**Exercise:**
Filter out all lines without the word "screenshot" from the data below, please, and copy the rest.

**Data in this exercise:**
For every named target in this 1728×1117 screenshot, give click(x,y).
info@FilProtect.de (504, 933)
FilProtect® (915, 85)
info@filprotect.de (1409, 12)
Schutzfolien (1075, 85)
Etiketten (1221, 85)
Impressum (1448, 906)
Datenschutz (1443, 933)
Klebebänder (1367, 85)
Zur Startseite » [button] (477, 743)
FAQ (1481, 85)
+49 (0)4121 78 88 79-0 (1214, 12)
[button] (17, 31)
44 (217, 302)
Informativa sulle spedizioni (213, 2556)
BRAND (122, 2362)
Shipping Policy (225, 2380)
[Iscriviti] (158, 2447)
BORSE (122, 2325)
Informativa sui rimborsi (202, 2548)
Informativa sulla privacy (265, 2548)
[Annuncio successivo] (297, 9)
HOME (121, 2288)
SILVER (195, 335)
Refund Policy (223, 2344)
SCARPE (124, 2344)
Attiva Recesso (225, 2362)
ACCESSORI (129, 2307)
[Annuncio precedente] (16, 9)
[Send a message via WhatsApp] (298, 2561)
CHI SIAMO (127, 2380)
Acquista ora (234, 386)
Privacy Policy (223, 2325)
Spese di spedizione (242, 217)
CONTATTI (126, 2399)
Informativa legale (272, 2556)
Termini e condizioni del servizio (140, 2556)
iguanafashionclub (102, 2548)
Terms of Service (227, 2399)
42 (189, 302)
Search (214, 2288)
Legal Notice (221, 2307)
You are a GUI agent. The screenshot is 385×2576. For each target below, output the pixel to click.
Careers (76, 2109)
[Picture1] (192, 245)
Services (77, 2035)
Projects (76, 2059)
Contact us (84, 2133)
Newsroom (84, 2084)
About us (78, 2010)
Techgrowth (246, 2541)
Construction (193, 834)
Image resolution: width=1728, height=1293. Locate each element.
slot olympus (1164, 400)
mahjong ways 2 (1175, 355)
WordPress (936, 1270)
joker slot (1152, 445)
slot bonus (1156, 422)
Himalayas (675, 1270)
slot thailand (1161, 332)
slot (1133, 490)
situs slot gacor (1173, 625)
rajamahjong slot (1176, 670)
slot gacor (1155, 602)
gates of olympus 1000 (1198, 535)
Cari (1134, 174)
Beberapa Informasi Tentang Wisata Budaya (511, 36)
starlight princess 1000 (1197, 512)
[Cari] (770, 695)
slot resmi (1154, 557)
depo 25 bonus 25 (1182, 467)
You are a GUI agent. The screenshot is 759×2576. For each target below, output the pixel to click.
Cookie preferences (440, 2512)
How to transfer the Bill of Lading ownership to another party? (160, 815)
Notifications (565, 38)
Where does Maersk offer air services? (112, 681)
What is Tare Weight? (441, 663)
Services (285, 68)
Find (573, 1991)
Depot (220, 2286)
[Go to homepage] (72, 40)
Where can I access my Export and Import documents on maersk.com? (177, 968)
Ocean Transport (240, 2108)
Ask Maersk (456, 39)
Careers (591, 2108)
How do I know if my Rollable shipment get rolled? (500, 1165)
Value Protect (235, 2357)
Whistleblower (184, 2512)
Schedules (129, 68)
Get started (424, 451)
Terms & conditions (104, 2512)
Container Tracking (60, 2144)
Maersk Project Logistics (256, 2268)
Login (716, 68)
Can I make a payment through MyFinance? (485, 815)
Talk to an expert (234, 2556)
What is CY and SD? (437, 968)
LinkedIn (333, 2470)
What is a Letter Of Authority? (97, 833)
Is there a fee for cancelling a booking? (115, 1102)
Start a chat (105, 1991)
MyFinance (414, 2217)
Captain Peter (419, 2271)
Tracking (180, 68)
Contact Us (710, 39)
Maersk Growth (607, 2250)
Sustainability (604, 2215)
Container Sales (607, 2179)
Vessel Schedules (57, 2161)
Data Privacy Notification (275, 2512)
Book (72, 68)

**Completed exercise:**
For every named target in this 1728×1117 screenshot, give click(x,y).
You are a GUI agent. The screenshot is 385×2576. For each target below, output the pixel to click.
You are a GUI agent. The screenshot is 759×2576. For each target below, output the pixel to click.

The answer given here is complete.